The speech generated in voice conversion (VC) tasks remains challenging to effectively evaluate. In most studies, both objective and subjective evaluation results are reported to compare the performance of VC systems. For objective evaluation [Das2020], measurements borrowed from the speaker recognition task are usually used. For subjective evaluation, a listening test is usually conducted. Compared with objective evaluation, subjective evaluation incurs more time and cost. Moreover, to reach unbiased results, a large amount of subjective tests must be carried out [wester2015we]. However, since the target users of VC are humans, the subjective evaluation results are more important than the objective counterparts.

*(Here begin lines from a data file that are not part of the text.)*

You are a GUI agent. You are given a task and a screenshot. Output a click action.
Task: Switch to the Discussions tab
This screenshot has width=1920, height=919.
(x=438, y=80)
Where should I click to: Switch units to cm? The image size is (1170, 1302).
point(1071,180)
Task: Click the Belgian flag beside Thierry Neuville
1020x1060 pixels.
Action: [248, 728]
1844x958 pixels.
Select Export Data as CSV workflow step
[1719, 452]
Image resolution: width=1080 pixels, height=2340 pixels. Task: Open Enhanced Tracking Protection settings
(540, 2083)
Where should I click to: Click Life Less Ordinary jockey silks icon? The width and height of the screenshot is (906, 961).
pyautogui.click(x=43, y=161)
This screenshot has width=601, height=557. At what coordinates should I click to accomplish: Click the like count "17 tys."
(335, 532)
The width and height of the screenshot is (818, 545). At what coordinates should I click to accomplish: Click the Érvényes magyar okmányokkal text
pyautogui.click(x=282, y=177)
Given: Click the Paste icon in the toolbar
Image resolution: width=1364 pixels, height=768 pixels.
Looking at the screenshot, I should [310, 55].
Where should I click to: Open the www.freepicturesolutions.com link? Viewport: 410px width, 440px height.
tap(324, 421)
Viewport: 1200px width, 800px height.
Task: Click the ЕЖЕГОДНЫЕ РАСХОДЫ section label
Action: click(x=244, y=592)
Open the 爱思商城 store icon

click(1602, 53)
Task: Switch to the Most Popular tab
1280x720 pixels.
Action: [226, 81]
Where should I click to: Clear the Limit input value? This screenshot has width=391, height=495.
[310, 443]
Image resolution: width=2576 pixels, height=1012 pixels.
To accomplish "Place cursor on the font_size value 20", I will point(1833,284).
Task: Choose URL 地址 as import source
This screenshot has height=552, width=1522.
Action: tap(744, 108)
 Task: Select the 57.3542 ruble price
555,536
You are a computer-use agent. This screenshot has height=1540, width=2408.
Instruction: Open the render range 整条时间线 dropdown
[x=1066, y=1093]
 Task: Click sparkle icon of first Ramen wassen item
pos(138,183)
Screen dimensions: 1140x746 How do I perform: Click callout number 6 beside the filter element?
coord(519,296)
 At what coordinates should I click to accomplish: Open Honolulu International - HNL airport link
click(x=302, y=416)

In our previous study [lo2019mosnet]
, we proposed MOSNet, which can predict the mean opinion score (MOS) of human subjective ratings of speech quality and naturalness. MOSNet is formed by a Convolutional Neural Nnetwork-Bidirectional Long Short-Term Memory (CNN-BLSTM) architecture. The results of large-scale human evaluation of Voice Conversion Challenge 2018 (VCC2018) demonstrated that MOSNet achieves a high correlation with human MOS ratings at the system level and a fair correlation at the utterance level.
In our previous study [lo2019mosnet], we also slightly modified MOSNet to predict the similarity scores. The preliminary results showed that the predicted similarity scores were fairly correlated with human similarity ratings. In this work, to further improve the similarity prediction, we propose a novel assessment model called SVSNet, which has two features: (1) To more accurately characterize speech signals, SVSNet directly takes the speech waveform as input. (2) SVSNet adopts a co-attention mechanism to deal with length mismatch and switching of paired utterances. For (1), although hand-crafted features are widely used in many speech processing tasks, such as speaker verification (SV) [snyder2018x, variani2014deep], VC [hsu2017voice, hsu2016voice], speech synthesis [li2019neural, shen2018natural], and speech enhancement [pandey2019new], we believe that the raw waveform contains the most complete information for similarity prediction for two reasons. First, for most hand-crafted features, the phase information is ignored. However, many studies have shown that phase can provide useful information [loweimi2015source, loweimi2017robust, loweimi2018robust]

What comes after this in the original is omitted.